Hot pot dish is enjoyable for its variety of ingredients, soups, and styles, but this is not the only thing to enjoy about hot pot dishesc. After eating the ingredients, the so-called "nabe-no-shime" is another enjoyment. Another characteristic of hot pot dish is that the flavor varies greatly depending on the variation of dipping sauces.

Enjoy the ingredients and soup

The ingredients used in Hot pot cooking vary. Some of the more unusual examples include doze-nabe, which uses loach, kimchi nabe, which is based on Korean-style kimchi flavor, and gyoza dumplings nabe, in which gyoza (Chinese dumplings) have been added in recent years.

The combination of ingredients is important in nabe, but the charm of nabe is that you can enjoy an almost infinite number of combinations according to your taste. It is nice to be able to freely and easily create your own original nabe with the ingredients of your choice.

There is also a wide variety of soups used, including mizutaki, which is simply cooked from water, seasonings such as salt, soy sauce, and miso as the flavor base, soy milk, and dashi broth.

Enjoy the dipping sauce

Hot pot cooking is often served by dipping ingredients taken out of the pot into dipping sauce. The taste of the dipping sauce varies depending on the flavor of the ingredients, making nabe dishes a profound and enjoyable experience.

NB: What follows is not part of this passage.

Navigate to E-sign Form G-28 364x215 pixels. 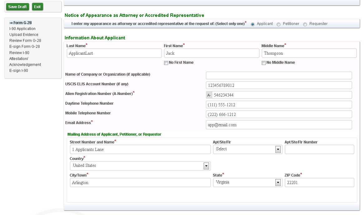tap(25, 47)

There are many dipping sauces such as ponzu, sesame sauce, men-tsuyu, soy sauce-based Chinese sauce, miso sauce, etc., as well as condiments such as shiso leaves, myoga, wasabi, naganegi (Japanese leek), hawk's claw and shichimi (seven spice flavors).

Enjoy the shime

Hot pot dish does not end when the ingredients are finished. The remaining soup has deep broth from the ingredients. The soup, which is full of umami from the ingredients, can be enjoyed by adding rice and beaten eggs to make Zosui, or by adding Chinese noodles, udon noodles, somen noodles, etc. In general, these dishes are called "nabe no shime" which is the final dish in a pot.

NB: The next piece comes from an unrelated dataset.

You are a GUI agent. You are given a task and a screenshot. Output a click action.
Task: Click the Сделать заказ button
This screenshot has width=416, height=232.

Enjoy Winter with Japanese Hot pot Dishes!

Traditional Hot pot dishes have been handed down from generation to generation in Japan, from east to west, from north to south, and from east to west.

With just one earthenware pot, you can enjoy easily a wide variety of hot pot dishes at any time. This winter, why don't you spend a happy time with your family over hot pot dish that warms your body?